------ Text segment ------

Unbounded caches. Someone added an in-memory cache to "just store the last few." The "last few" became "all requests since the process started." A Map that only ever grows is a leak by another name. The fix is an LRU cache with a hard size limit (lru-cache is the standard library) or a WeakMap if the keys are objects you do not control the lifetime of.
import { LRUCache } from 'lru-cache';
const cache = new LRUCache<string, User>({ max: 10_000, ttl: 60 * 60 * 1000 });
Event listener accumulation. A function that calls emitter.on(...) on every request adds a listener every request. After 10,000 requests, there are 10,000 listeners, every emit is slow, and every closure those listeners capture is retained. Node helpfully warns at 11 listeners ("Possible EventEmitter memory leak detected"); take that warning seriously.
// Wrong — adds a listener per request
app.get('/x', (req, res) => {
someEmitter.on('event', () => res.write(...));
});
// Right — once, outside the handler, or use AbortController to clean up per-request
Closures over large objects. A timer or a promise captures the entire request context — the body, the user, the parsed CSV — and the GC cannot collect any of it until the closure is gone.
// Wrong — the whole 5MB body is alive until the timer fires
setTimeout(() => audit(req.body.userId), 60_000);
// Right — capture only what you need
const userId = req.body.userId;
setTimeout(() => audit(userId), 60_000);
Timer leaks. A setInterval you never clearInterval runs forever, which means its callback runs forever, which means everything its closure captures lives forever. unref() the timer if you do not need it to keep the process alive, and clearInterval it on shutdown.
Forgotten cleanup in long-lived connections. WebSocket handlers, SSE streams, queue subscriptions — anything that registers callbacks per connection and does not unregister them on disconnect. The pattern is the same: every connection adds, no connection removes.
clinic doctor For The First Cut
If you do not know yet whether the problem is CPU, GC, or memory, clinic doctor will tell you in one command. It runs your process under instrumentation, captures a workload, and produces a report that points at the right tool next.

------

Set of tasks:
**A.** Print the part of the memory leak text between "Forgotten cleanup in" and "right tool next.", inclusive.
**B.** List the kinds of memory leak that the memory leak text describes, using the short label that opens each one.
**C.** Go on with the memory leak text from the point where it stops.

------ Source data ------

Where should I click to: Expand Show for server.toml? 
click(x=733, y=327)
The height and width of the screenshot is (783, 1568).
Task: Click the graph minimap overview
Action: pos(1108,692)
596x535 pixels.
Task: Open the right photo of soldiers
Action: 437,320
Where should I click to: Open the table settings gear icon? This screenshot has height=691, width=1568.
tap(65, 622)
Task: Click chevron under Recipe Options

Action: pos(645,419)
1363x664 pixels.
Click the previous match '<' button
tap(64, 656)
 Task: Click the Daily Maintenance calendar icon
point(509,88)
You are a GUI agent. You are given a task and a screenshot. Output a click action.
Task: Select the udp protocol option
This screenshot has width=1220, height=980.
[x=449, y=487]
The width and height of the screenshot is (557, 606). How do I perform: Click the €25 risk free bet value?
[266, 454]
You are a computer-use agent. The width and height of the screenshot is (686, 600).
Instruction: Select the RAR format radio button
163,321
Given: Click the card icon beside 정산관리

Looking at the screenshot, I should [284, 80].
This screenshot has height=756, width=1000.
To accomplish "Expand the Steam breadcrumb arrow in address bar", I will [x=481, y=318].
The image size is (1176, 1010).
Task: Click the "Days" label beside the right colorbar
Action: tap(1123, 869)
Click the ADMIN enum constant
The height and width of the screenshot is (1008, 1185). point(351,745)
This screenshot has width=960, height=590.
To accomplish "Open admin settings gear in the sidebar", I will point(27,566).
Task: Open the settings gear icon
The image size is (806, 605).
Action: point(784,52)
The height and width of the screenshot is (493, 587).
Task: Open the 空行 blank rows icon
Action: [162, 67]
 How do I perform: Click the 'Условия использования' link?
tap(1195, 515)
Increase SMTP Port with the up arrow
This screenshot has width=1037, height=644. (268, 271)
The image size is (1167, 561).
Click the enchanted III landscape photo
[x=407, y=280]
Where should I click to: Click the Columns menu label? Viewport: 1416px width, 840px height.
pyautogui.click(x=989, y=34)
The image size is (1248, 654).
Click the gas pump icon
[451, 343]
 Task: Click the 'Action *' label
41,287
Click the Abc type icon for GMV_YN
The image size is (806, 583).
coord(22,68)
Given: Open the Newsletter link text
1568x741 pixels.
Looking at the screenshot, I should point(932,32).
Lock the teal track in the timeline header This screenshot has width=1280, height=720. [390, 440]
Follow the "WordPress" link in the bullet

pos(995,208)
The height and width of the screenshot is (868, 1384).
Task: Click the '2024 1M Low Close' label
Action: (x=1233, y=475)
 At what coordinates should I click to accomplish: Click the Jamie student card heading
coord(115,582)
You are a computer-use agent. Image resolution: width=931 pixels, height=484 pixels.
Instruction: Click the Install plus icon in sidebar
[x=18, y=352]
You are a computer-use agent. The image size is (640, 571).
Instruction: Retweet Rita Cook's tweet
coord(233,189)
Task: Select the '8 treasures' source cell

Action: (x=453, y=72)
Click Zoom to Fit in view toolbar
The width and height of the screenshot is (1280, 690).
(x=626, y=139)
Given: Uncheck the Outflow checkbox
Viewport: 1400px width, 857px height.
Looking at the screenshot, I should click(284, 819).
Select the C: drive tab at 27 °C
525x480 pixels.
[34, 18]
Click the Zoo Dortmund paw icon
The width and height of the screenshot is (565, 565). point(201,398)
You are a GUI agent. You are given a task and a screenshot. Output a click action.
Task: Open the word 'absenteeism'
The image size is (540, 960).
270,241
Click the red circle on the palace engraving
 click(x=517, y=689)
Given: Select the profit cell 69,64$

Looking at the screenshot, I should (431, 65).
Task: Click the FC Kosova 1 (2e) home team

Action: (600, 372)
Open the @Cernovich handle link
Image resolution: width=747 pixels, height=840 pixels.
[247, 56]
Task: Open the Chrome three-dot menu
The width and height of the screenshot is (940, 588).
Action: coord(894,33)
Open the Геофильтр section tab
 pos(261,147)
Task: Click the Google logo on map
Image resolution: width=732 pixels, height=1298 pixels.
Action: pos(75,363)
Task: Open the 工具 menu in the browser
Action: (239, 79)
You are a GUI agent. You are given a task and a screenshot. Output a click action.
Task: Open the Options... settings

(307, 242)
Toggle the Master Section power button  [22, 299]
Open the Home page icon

------

Results of the tasks:
**A.**
Forgotten cleanup in long-lived connections. WebSocket handlers, SSE streams, queue subscriptions — anything that registers callbacks per connection and does not unregister them on disconnect. The pattern is the same: every connection adds, no connection removes.
clinic doctor For The First Cut
If you do not know yet whether the problem is CPU, GC, or memory, clinic doctor will tell you in one command. It runs your process under instrumentation, captures a workload, and produces a report that points at the right tool next.

**B.**
Unbounded caches
Event listener accumulation
Closures over large objects
Timer leaks
Forgotten cleanup in long-lived connections

**C.**
npx clinic doctor -- node server.js
# in another shell
npx autocannon -c 50 -d 60 http://localhost:3000/
# Ctrl+C clinic — it opens the report
For a memory leak, the report will flag heap growth and recommend a heap snapshot diff. Now you know where to spend your afternoon.
WeakMap And WeakRef When You Need Them
The two memory primitives most Node developers underuse:
WeakMapkeys do not prevent garbage collection of the key object. If the key is collected, the entry disappears. Right for "associate metadata with an object whose lifecycle I do not control."WeakRefholds a reference to an object that does not prevent collection. You call.deref()to get the object back if it still exists. Right for caches where you want the GC to win.
const userMeta = new WeakMap<User, { lastSeen: number }>();
function touch(u: User) {
userMeta.set(u, { lastSeen: Date.now() });
} // when User is collected, the metadata disappears too
These are not first reaches. They are the right tool when you specifically need "alive only as long as something else is alive" semantics, and they prevent a specific class of leak that LRU caches cannot.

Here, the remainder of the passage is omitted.